A soft whisper: 30 dB
Rainfall: 50 dB
Normal conversation: 60 to 70 dB
A screaming child: 90-110 dB
A power mower: 107 dB
Music at a rock concert, within four to six feet of the speakers: 120-140 dB
A jet engine: 140 dB
Medical Conditions of Noise and Sound
Symptoms of tinnitus include ringing, buzzing or other unpleasant noise in the ears. Some people hear beeps and whistles. Tinnitus affects about 17% of the population. The causes are uncertain, and tests are usually necessary to determine whether or not the condition is physical. Stress and fatigue are known to aggravate tinnitus.
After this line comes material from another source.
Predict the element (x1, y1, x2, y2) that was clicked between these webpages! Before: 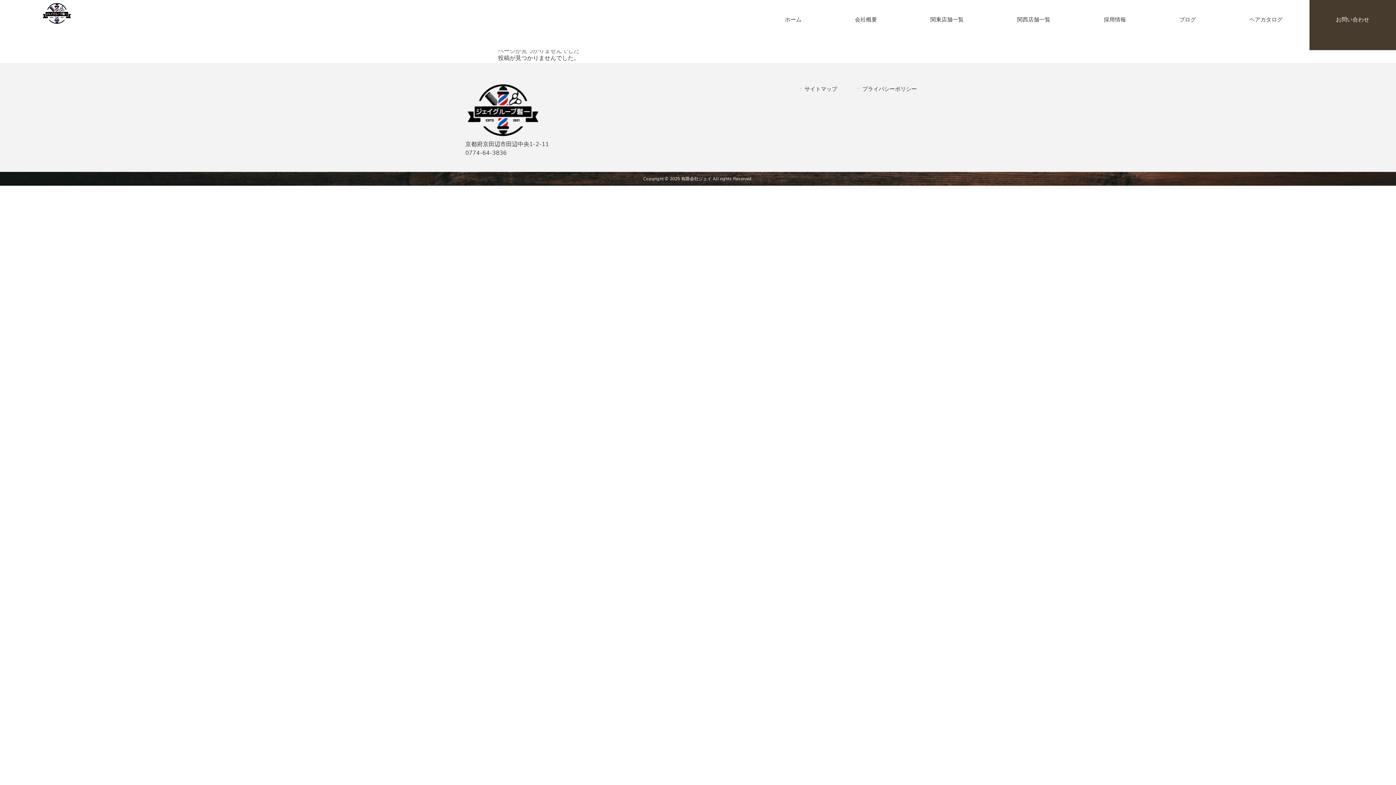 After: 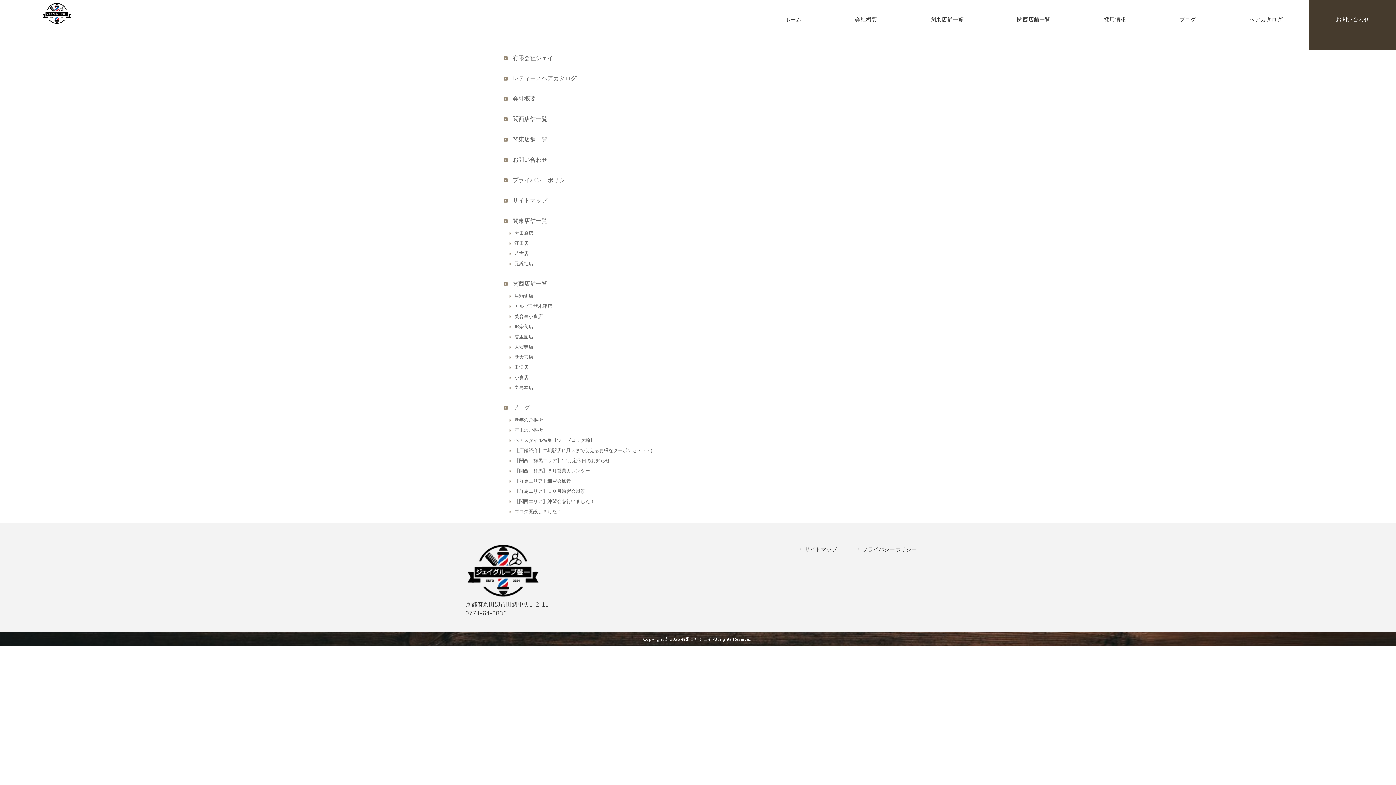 Action: label: サイトマップ bbox: (800, 85, 837, 93)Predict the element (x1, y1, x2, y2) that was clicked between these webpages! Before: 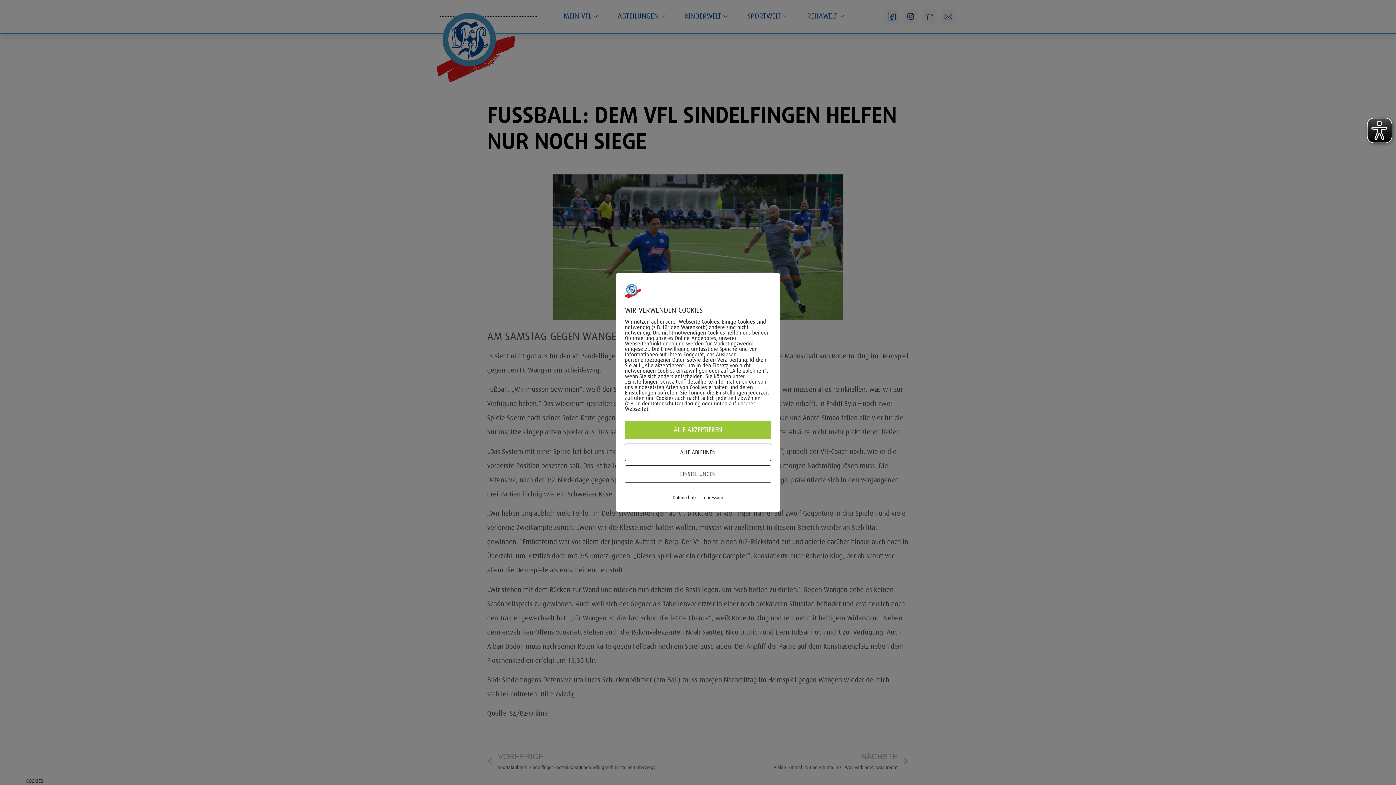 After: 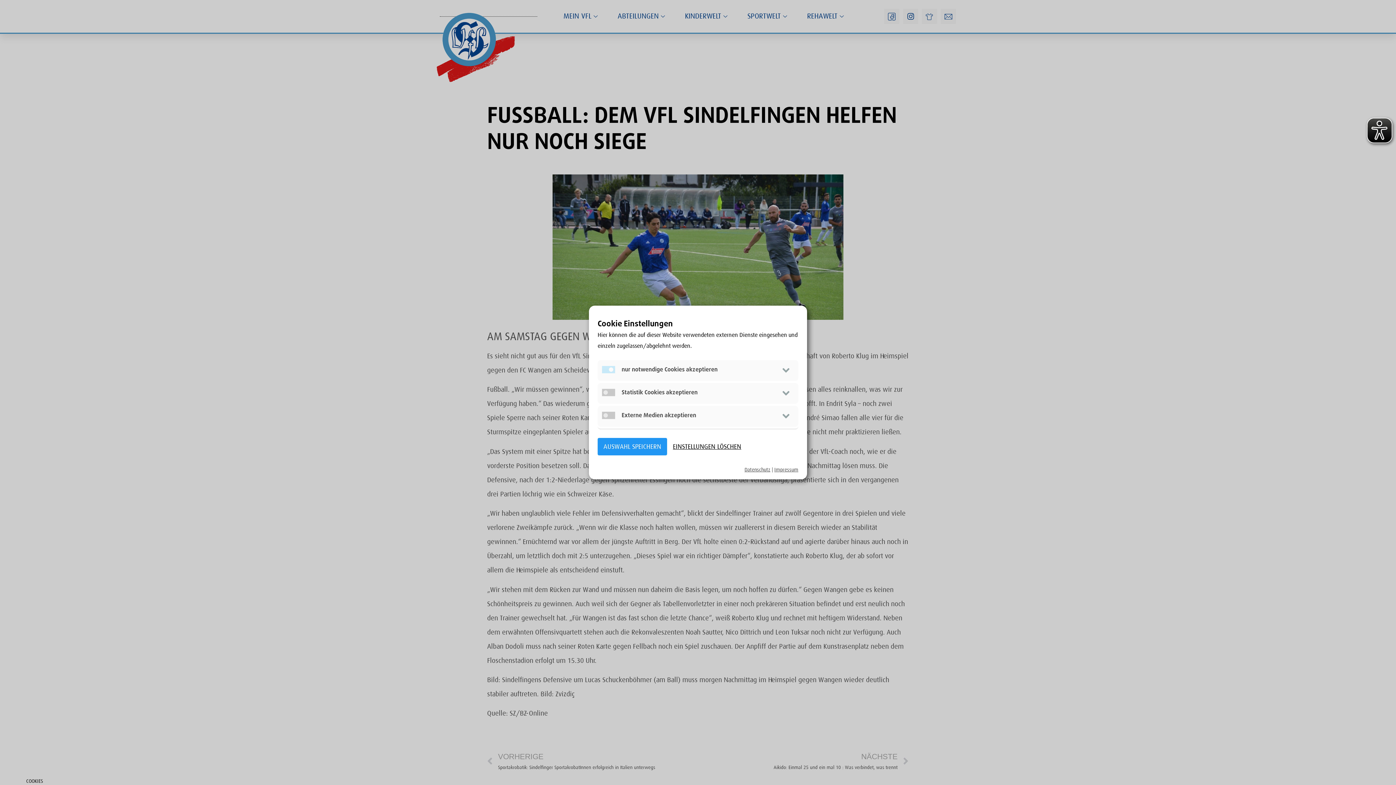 Action: bbox: (625, 465, 771, 483) label: EINSTELLUNGEN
Victims of hyperacusis hear all sounds too loudly. Severe hyperacusis is rare, but many people suffer from a milder form. 40% of tinnitus patients also have hyperacusis. Musicians, who play in a loud environment, or people exposed to prolonged industrial or workplace noise, can develop mild hyperacusis as well.
Misophonia is an intolerance to certain sounds, such as food being chewed. Literally, misophonia means “dis-like of sound”. A person suffering from misphonia will have strong emotional reactions to certain sounds.
Phonophobia, or fear of sound, often occurs together with misophonia or other conditions. Despite the term, the sufferer doesn’t always feel afraid of a sound, but the sound triggers an unconscious physical response. The body tenses, breathing gets shallow, and the mind becomes highly focused on the sound. The sufferer may become obsessed with the sound, even when it’s not present.
Recruitment is usually a side effect of hearing loss. Sufferers may have trouble hearing sounds below 50 dB, but sounds over 80 dB seem amplified or distorted. Recruitment is often due to changes or damage to tiny hairs in the inner ear. Damage or changes to the hairs can cause distortion or erratic transmission of sound.
6. Vibroacoustic Disease
This condition usually occurs over several years of exposure to a low-frequency sound such as that of machinery. Often, the sound is too low for the human ear to detect. Symptoms cover a wide range of physical and psychological ailments, and may include aggressive or abnormal behavior, vertigo, visual impairment, stroke, and neurological conditions such as epilepsy.
Diseases of noise and sound are real and often disabling. Usually one condition occurs together with other physical or psychological conditions, making diagnosis and treatment difficult. Medical science is only beginning to understand the effects of noise and sound on an individual.